俺は、その数字を見て、しばらく動けなかった。


——三千斛。


兵の、何日分だろうか。


……


そして、五千戸である。


——二万五千人。


……


——どちらを取るか、という話ではない。


両方、必要である。


そして、両方は、取れない。


——


俺は、そこで、劉備(りゅうび)のことを思い出した。


九年前、龐統(ほうとう)が聞いた質問である。


> 「一万人を見捨てれば十万人を救えるとします。

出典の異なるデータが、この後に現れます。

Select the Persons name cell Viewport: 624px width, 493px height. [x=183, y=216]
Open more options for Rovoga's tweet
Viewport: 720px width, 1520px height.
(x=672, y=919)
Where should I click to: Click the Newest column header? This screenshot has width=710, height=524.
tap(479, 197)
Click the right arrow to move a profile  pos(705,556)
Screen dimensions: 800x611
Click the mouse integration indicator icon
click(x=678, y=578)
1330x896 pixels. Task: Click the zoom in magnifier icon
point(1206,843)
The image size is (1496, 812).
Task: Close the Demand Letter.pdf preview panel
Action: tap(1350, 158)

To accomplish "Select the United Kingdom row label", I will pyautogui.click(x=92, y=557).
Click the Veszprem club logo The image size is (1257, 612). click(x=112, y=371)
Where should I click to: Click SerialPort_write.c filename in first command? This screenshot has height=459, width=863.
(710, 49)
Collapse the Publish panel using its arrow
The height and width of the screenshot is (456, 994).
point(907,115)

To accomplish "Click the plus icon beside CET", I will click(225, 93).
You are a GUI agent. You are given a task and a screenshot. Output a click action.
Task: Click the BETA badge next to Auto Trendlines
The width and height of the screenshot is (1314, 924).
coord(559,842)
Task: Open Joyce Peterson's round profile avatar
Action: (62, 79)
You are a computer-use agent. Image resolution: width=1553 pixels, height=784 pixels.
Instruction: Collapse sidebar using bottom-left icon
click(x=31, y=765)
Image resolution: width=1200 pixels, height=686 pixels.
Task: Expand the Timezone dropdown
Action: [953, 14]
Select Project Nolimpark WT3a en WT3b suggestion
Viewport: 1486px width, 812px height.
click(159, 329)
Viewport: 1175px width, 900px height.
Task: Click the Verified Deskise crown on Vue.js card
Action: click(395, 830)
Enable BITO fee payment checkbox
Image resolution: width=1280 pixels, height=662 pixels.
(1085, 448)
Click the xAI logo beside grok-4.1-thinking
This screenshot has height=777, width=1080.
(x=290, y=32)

見捨てますか」


そして、父は答えた。


> 「分からぬ」

> 「だが——最初から一万人を数字として切り捨てられる人間には、なりたくない」


——


あのとき、俺は父を、非効率だと思った。


……


——今日、俺は自分で決めなければならない。


そして、父は漢中にいて、聞けない。



    ◆



俺は、決めた。


——戸数を、取った。


理由は、一つだけである。


——糧は、来年も作れる。


逃げた民は、来年、戻らない。



    ◆



その夜、俺は木簡を出した。


そして、書いた。


《測ると、測ったものが増える》


《測らないものは、壊れる》


——


そして、その下に。


《だから、壊れるほうも測る》


《それでも、三つ目が壊れる》


——


俺は、そこで筆を止めた。


……


——終わらない。


永遠に、終わらない。


測るたびに、測っていないところが壊れる。


……


——それは、負けなのだろうか。


……


いや。


俺は、もう一行、書いた。


《だから、毎年、確かめる》


——


そして、その下に。


《それが、仕事だ》



    ◆



最後に、俺は《名のない者》の簿を開いた。


七十七人。


——そして、犍為郡から消えた、二千四百戸。


一万二千人である。


……


書けない。


名前が、分からない。


——一人も、分からない。


俺は、その簿を、長いこと見ていた。


そして、七十八人目に、こう書いた。


《犍為郡 二千四百戸》


《名前は、分からない》


——


九年で、初めて、名前のない行を書いた。